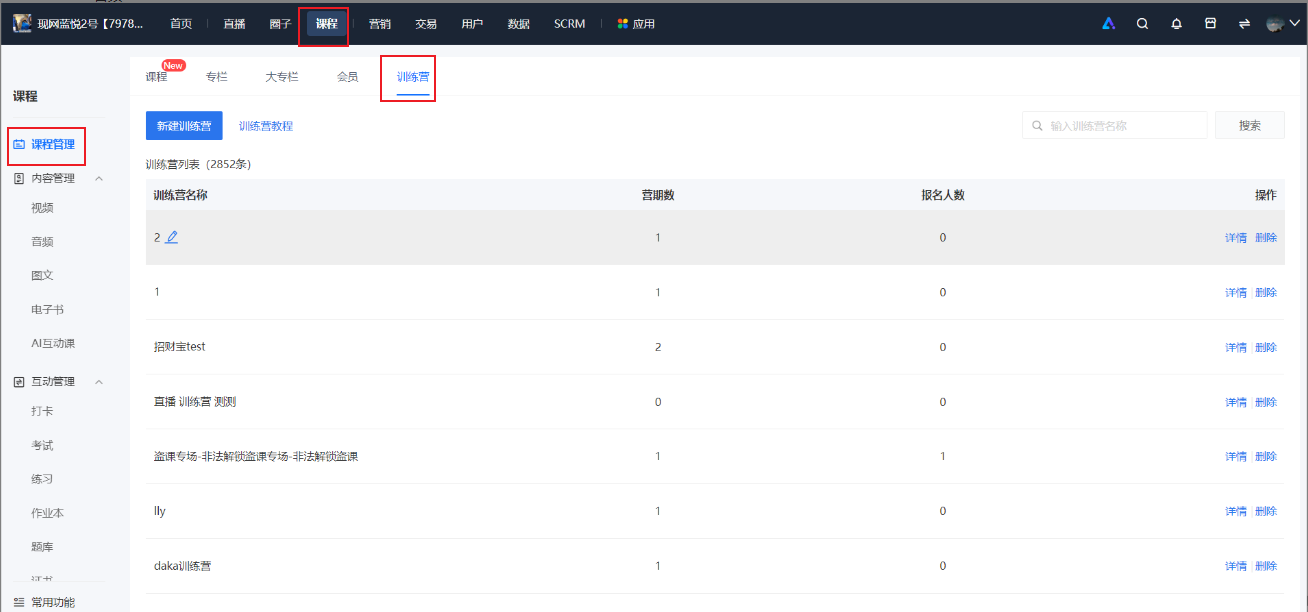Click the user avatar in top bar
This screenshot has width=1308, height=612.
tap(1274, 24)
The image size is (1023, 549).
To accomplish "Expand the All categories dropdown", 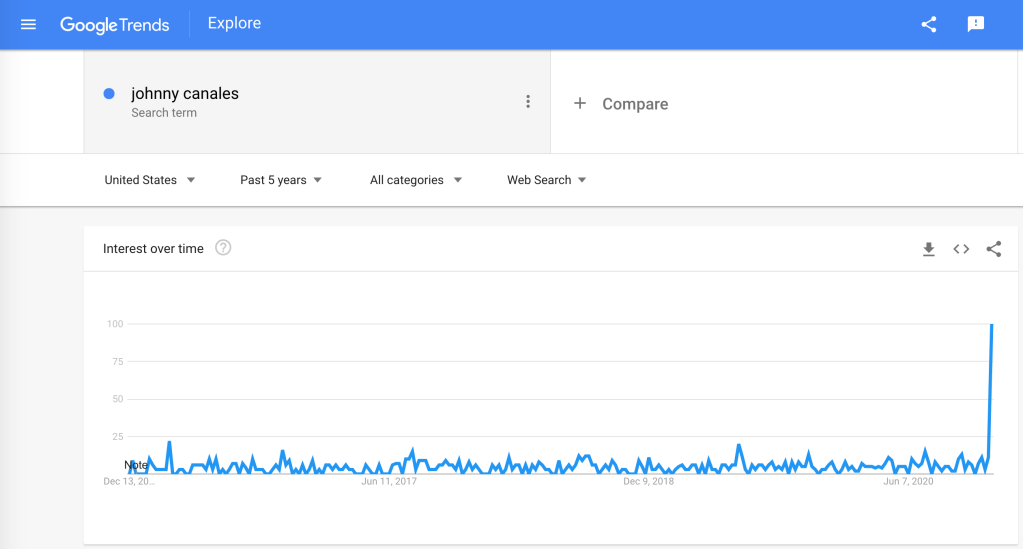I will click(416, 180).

...

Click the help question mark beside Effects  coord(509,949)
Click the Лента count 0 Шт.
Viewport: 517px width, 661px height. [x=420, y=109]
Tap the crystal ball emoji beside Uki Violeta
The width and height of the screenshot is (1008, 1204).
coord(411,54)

**REQUIREMENT**: The lines to report are those in the material above that contain the word "beside"; copy every one of them.

**EXPECTED ANSWER**:
Click the help question mark beside Effects  coord(509,949)
Tap the crystal ball emoji beside Uki Violeta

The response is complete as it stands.